Речь идет не только о цинизме советской власти. Циничная власть также предполагает особый «контракт» с обществом, не исключающий и разочарованных аутсайдеров. По Жижеку, цинические двусмысленность и двойственность «запрограммированы» властью; субъекты власти должны испытывать радость и удовлетворение (jouissance) от жульнически добытого «запретного плода». Делинквентность, как водится, только на поверхностный взгляд недопустима, и плод не столь запретен благодаря намеренно неопределенной границе между законом и преступлением. Эти несколько абстрактные рассуждения философа подтверждаются современными социологическими исследованиями и историческими публикациями – о теневой экономике и о взяточничестве и коррупции, не менее органично встроенных в сталинскую административную систему, чем в брежневскую или путинскую169.
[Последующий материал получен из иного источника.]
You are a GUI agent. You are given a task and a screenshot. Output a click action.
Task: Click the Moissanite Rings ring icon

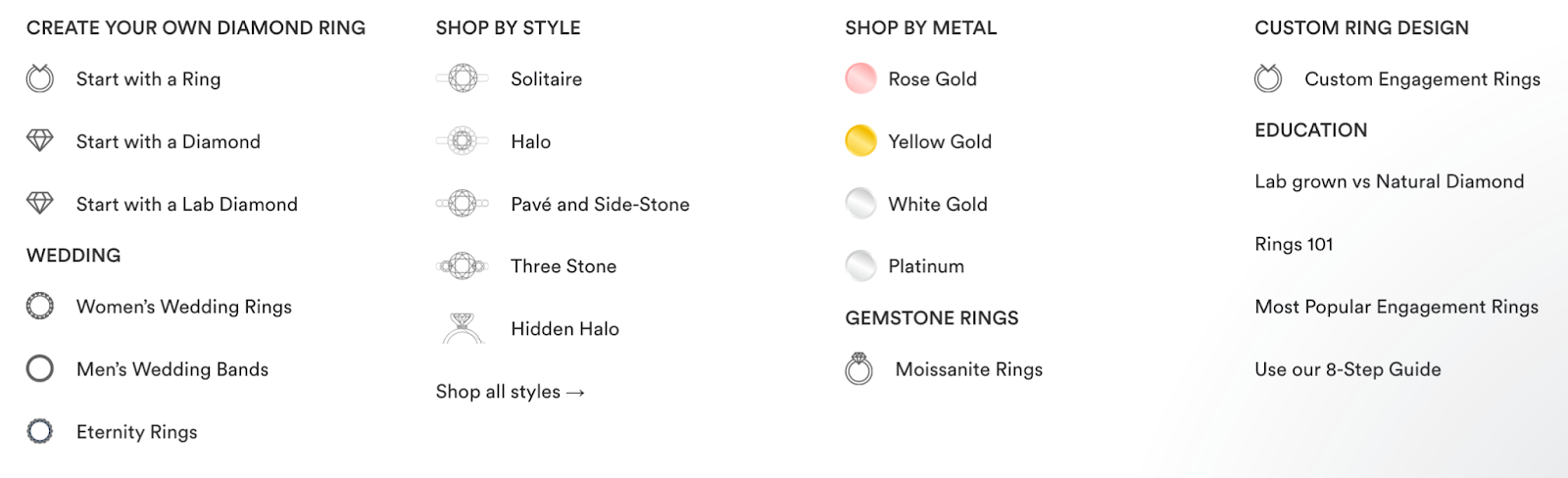859,369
Алена Леденева, посвятившая этим феноменам ряд исследований170, детально показывает, что блат и сопутствующие ему формы социальности не появляются в позднесоветский период, а проходят через всю советскую историю. Более того, само существование советской социоэкономической системы во многом зависело от этих внесистемных (и даже подрывных!) элементов. Делинквентность не только позволяла рядовым гражданам получать доступ к теоретически гарантированным, а фактически недоступным благам и продуктам, но и обеспечивала функционирование плановой экономики благодаря институту «толкачей» на предприятиях, «спецобслуживанию» в крупных магазинах, вездесущему блату и т. п. На этом основании вырастает цинический мир «теневой экономики» и рожденной ею «теневой», но более чем активной социальности, существовавшей под прикрытием (и при молчаливом благословении) официоза, никогда не скупившегося на филиппики против «блатмейстеров» и «махинаторов», но лишь изредка направлявшего на них жерло репрессий171. Оборачивая противоречия системы против нее самой, используя ее лазейки и пробелы, советский безвластный циник представлял собой субверсию и даже своего рода бунт против системы; однако именно его деятельность «позволяла системе функционировать и делала ее переносимой»172.
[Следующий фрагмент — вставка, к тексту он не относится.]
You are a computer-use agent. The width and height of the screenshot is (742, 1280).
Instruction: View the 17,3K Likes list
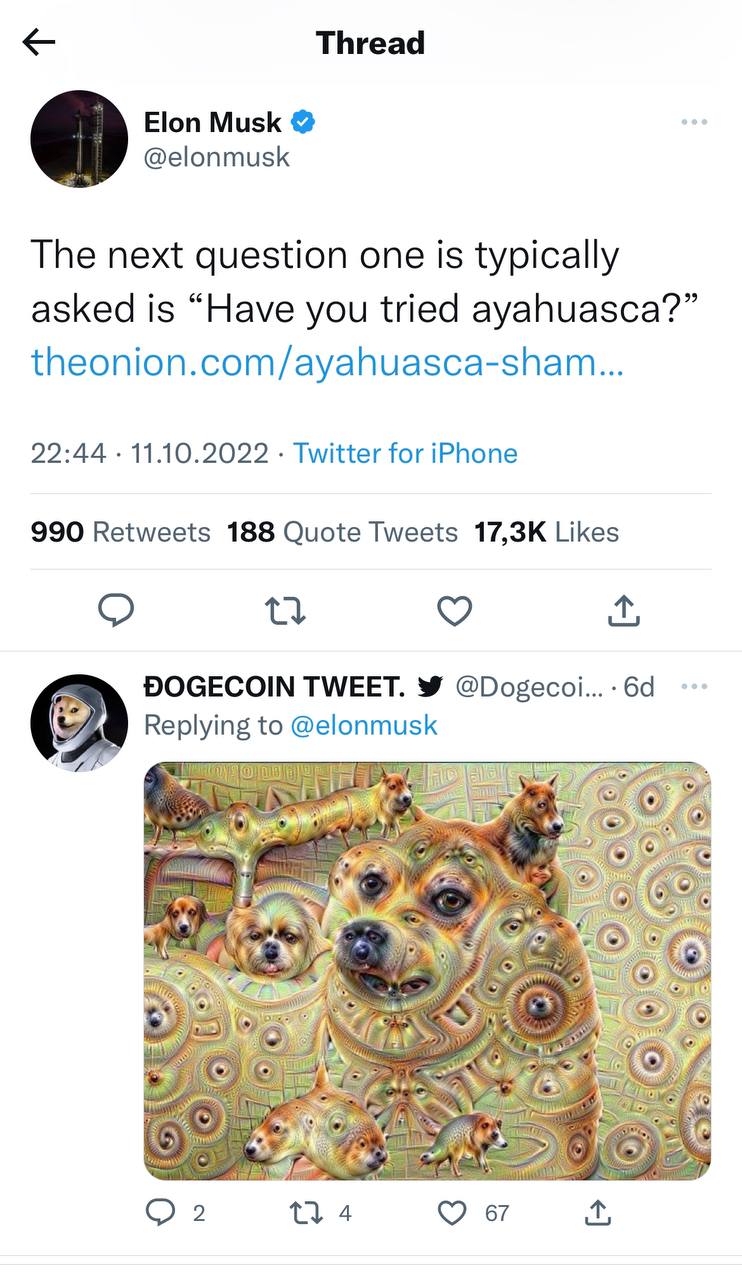(x=546, y=532)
Что же касается позднесоветского общества, то цинизм власти здесь следует из полного опустошения социалистической идеологии, служащей лишь прикрытием для интересов правящей партийной номенклатуры и конформистской элиты. И хотя книга Слотердайка была написана до коллапса партийной власти, его диагноз звучит довольно точно:

Мир распадается на два раздельно существующих измерения, сплошь и рядом приходится считаться с расколотой действительностью. Реальность начинается там, где кончается государство и его терминология; обычное понятие «ложь» больше не подходит к существующим в странах восточного блока состояниям незавершенной шизоидной диффузии реальности (376).

Татьяна Горичева – один из интеллектуальных лидеров ленинградского андеграунда и, вероятно, первый русский философ, прочитавший Слотердайка, – развила его мысли, поставив вопрос: «Каков же он сегодня, советский циник?» Ее ответ идет дальше слотердайковского – она считает, что советский циник, в отличие от западного, «вдвойне просвещен», поскольку с презрением относится и к официальной идеологии, и к диссидентам:

Он просвещен с точки зрения отрицания идеологии: нигде в мире, наверное, не найти большего презрения к марксизму, чем в Советском Союзе. У нас «дураков» нет. Советский циник просвещен потому, что уж никак не верит официальной идеологии. Он перепрыгнул этот ров давно и без труда. Но он «просвещен» еще более основательно: он не верит и диссидентам. Ведь именно диссиденты открыто критикуют советскую и всякую другую идеологию173.

Позднесоветский циник, подчеркивает Горичева, «сумел „подняться“ над диссидентами и считает их „дон кихотами“, выскочками или даже „бесноватыми“, в духе Петра Верховенского из „Бесов“»174. Такой цинизм делает конформизм неуязвимым: он «выше» идеологии и выше ее критики, он сверхпрагматичен и супергибок. В сущности, эти модификации цинизма власти и поддерживаемого ею этического режима, происходя в поздней советской культуре, оформляли рождение неолиберального субъекта, который выйдет на авансцену в постсоветский период (см. об этом главу 12).